LOS PRINCIPALES FACTORES DE ÉXITO (FCE) DEL COMERCIO MINORISTA.
LA ADECUACIÓN DE LA RESPUESTA
Cuando la pyme comercial ha encontrado su oferta orientada desde la demanda debe adecuar a ella el resto de la respuesta comercial.
LA ADECUACIÓN DEL ESTABLECIMIENTO
No siempre el empresario puede elegir el lugar y el local idóneos. En esa circunstancia es necesario procurar la adecuación de las características de su establecimiento.
Los productos expuestos deben ser vistos, en lo posible y según tipo de producto, en un ambiente que facilite al cliente la ubicación en su espacio real. No se trata de reproducir espacios reales, sino espacios ideales posibles y, tan malo es quedarse en un ambiente poco atractivo como pasarse por un ambiente irreal.
LA ADECUACIÓN DEL SERVICIO
El acercamiento al cliente debe realizarse por la respuesta exacta a su forma de comprar, a un trato cercano pero idóneo, al ofrecimiento de servicios que el cliente puede valorar para el tipo de surtido. No debe olvidarse que el cliente, difícilmente es consciente de que está recibiendo un buen servicio, especialmente en aquellos en que la relación se mantiene por largo tiempo sin dar pie a comparaciones.
Si todo va bien, el cliente es virtualmente inconsciente de lo que tiene. Solo cuando las cosas no van bien o un competidor explica con detalle los aspectos que permiten la comparación, es cuando el cliente toma conciencia de la diferencia y entonces puede probar en otro establecimiento. Esta infidelidad ocasional no es un gran problema si las diferencias, en cuanto a criterios de valor por parte del comprador, no son excesivamente notorias.
Situación diferente es cuando el comprador advierte que ha estado recibiendo niveles de calidad superables y no era consciente de ello. En este caso la rotura de relaciones suele mantenerse y los comportamientos cambian.
|
|
De la misma manera, cuando una persona es muy bien tratada pero no es consciente de ello, esa realidad no existe en su mente. Así, los clientes, generalmente, no saben lo que tienen hasta que lo pierden. Solo entonces se dan cuenta de la realidad. Ello nos permite afirmar que la existencia de la satisfacción se afirma solo por su ausencia, lo que hace vulnerables a los clientes ante halagos de vendedores competidores, a mensajes de ahorro en su compra, a llamadas de atención sobre la profesionalidad de un establecimiento, la variedad de su surtido, las marcas que puede ofrecer o promociones o servicios más o menos llamativos.
LA ADECUACIÓN DE LA COMUNICACIÓN
Tradicionalmente un buen establecimiento tenía fama por transmisión oral entre sus clientes.
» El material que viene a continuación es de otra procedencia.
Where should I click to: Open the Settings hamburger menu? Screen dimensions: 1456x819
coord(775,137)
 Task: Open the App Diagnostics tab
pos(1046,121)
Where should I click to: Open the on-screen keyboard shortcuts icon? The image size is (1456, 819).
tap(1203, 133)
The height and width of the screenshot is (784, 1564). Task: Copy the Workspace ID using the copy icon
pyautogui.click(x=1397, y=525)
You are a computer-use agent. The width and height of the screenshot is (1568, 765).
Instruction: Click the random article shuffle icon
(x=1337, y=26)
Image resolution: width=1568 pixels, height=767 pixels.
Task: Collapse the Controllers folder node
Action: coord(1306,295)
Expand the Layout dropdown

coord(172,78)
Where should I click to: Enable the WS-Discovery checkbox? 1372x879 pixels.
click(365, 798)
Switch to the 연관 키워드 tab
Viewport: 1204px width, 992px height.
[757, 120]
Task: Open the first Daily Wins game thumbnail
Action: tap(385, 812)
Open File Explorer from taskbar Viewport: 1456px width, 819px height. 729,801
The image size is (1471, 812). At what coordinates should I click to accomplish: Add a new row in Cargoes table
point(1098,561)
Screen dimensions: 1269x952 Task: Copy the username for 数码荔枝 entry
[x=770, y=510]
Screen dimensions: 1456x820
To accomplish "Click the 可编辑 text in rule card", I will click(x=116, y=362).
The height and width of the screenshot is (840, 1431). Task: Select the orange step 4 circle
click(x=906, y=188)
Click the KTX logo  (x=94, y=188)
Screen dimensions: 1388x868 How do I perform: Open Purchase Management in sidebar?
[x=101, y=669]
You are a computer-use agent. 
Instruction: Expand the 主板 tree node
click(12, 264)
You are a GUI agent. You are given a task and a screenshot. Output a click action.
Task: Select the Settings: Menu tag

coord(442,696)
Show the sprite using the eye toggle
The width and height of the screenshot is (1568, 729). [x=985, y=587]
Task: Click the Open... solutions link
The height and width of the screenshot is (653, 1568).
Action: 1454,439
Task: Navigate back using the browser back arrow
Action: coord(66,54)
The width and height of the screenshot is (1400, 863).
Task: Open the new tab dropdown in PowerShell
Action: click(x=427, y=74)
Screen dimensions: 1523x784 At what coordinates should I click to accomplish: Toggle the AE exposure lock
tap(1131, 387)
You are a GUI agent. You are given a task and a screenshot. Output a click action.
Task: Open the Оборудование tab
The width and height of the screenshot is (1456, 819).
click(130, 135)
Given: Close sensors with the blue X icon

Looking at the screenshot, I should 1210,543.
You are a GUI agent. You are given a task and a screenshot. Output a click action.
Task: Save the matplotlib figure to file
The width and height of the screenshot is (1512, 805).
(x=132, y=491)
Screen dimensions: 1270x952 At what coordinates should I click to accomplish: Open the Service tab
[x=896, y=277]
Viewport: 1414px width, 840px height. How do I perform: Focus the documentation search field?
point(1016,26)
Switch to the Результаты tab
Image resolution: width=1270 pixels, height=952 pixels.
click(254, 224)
Hoy la información es abundante, diversa y, a veces, confusa. Los clientes cambian y la memoria es débil.
Todo comercio debe esforzarse en comunicar sus ventajas como comercio especializado, en transmitir mensajes con valor que permitan crear una imagen positiva y procurar retener a los que aún son clientes. Es más sencillo y menos oneroso, hacer lo necesario para conservar un antiguo cliente que desplegar todos los esfuerzos para conquistar uno nuevo, pero los establecimientos deben renovar su clientela, ya que de forma natural todo comercio pierde de forma continua clientes, por lo que se ven obligados a buscar la sustitución de los que se pierden.